14. The composition of claim 1, wherein the rare earth phosphate, a metal phosphate, a metal oxide, or a combination thereof is present at a level of up to about 15 wt. %.

15. The composition of claim 1, having a reduced Tb content and an equivalent brightness, as compared to a comparable phosphor material not comprising a rare earth phosphate, metal phosphate, or metal oxide.

16. The composition of claim 1, having a reduced Eu content and an equivalent brightness, as compared to a comparable phosphor material not comprising a rare earth phosphate, metal phosphate, or metal oxide.

17. The composition of claim 1, wherein all or a portion of the one or more phosphor materials have an average particle size of from about 2 μm to about 16 μm.

18. A lamp assembly comprising the composition of claim 1.

19. The lamp assembly of claim 18, being a fluorescent lamp assembly, a compact fluorescent lamp assembly, or a combination thereof.

20. A method for preparing a phosphor composition, the method comprising contacting one or more phosphor materials with a rare earth phosphate, a metal phosphate, a metal oxide, or a combination thereof.

21. The method of claim 20, wherein the one or more phosphor materials comprises Y2O3:Eu, Gd2O3:Eu, (LaCeTb)PO4, (CeTb)MgAl11O19, (GdCeTb)MgB5O10, (BaEu)MgAl10O17, (SrCaEu)5(PO4)3Cl, or a combination thereof.

22. The method of claim 20, wherein the one or more phosphor materials further comprise Sr4Al14O25:Eu, BaMgAl10O7:Eu,Mn, (Ba,Ca,Mg,Sr)5(PO4)3Cl:Eu, Sr6P5BO20:Eu, or a combination thereof.

23. The method of claim 20, wherein the one or more phosphor materials comprises a tri-band phosphor blend.

24. The method of claim 20, further comprising a blue/green emitting component.

25. The method of claim 20, wherein the one or more phosphor materials comprises: a.

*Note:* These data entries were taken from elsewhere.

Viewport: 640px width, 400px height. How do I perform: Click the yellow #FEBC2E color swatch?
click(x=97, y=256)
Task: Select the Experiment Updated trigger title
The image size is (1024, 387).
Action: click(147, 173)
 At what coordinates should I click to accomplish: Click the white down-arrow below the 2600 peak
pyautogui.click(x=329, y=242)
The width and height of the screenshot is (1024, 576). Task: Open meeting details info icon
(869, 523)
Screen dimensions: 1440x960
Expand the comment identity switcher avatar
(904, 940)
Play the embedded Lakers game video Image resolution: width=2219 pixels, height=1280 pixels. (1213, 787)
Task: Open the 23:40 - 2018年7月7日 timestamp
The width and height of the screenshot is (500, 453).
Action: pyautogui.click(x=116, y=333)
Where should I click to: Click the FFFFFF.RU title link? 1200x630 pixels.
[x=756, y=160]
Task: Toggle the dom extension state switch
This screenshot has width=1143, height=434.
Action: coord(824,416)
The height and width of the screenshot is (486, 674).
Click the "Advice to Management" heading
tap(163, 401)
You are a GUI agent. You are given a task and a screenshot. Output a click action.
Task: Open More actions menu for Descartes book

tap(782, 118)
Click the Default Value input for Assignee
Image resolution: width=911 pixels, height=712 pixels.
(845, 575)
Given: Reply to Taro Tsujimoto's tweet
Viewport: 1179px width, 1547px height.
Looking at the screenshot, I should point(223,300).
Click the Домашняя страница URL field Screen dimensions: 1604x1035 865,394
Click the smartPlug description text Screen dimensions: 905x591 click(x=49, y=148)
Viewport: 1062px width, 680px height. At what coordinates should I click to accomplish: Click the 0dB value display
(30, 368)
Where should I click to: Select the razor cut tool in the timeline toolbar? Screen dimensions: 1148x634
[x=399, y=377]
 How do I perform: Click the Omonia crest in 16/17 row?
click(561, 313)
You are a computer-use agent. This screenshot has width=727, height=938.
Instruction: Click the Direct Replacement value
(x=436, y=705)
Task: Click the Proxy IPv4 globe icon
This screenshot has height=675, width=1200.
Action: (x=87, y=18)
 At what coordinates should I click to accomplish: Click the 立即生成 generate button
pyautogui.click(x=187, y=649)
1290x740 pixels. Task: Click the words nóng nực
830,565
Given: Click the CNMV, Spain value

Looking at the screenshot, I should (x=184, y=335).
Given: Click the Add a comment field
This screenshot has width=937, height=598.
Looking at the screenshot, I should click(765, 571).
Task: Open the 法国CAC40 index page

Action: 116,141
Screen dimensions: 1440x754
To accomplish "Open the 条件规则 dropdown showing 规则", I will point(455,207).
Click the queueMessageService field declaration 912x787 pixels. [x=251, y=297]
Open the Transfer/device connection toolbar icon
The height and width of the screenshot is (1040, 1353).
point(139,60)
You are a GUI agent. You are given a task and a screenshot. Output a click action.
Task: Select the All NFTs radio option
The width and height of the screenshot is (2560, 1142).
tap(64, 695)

Y2O3:Eu, Gd2O3:Eu, or a combination thereof;b. (LaCeTb)PO4, (CeTb)MgAl11O19, (GdCeTb)MgB5O10, or a combination thereof; andc. (BaEu)MgAl10O17, (SrCaEu)5(PO4)3Cl, or a combination thereof.

26. The method of claim 20, wherein the one or more phosphor materials further comprises: d. Sr4Al14O25:Eu, BaMgAl10O7:Eu,Mn, (Ba,Ca,Mg,Sr)5(PO4)3Cl:Eu, Sr6P5BO20:Eu, or a combination thereof.

27. The method of claim 20, wherein the rare earth phosphate comprises LaPO4, GdPO4, LuPO4, (La1-xGdx)PO4, YPO4, or a combination thereof.

28. The method of claim 20, wherein the rare earth phosphate comprises GdPO4.

29. The method of claim 20, wherein the metal phosphoate comprises BiPO4, AlPO4, or a combination thereof.

30. The method of claim 20, wherein the metal oxide comprises Al2O3, Y2O3, La2O3, Ta2O5, Nb2O5, Gd2O3, or a combination thereof.

31. The method of claim 20, wherein the rare earth phosphate, a metal phosphate, a metal oxide, or a combination thereof is contacted at a level of up to about 50 wt. %.

32. The method of claim 20, wherein the rare earth phosphate, a metal phosphate, a metal oxide, or a combination thereof is contacted at a level of up to about 25 wt. %.

33. The method of claim 20, wherein the rare earth phosphate, a metal phosphate, a metal oxide, or a combination thereof is contacted at a level of up to about 15 wt. %.

34. A method for preparing a lamp assembly, the method comprising contacting a rare earth phosphate, a metal phosphate, a metal oxide, or a combination thereof; one or more phosphor materials; and an interior surface of a lamp envelope.

35. The method of claim 34, wherein the rare earth phosphate, metal phosphate, metal oxide, or a combination thereof is first contacted with the interior surface of a lamp envelope to form a pre-coating.

36. The method of claim 34, wherein the rare earth phosphate, metal phosphate, metal oxide, or a combination thereof comprises GdPO4.

37. The method of claim 34, wherein the one or more phosphor materials comprises a tri-band phosphor blend.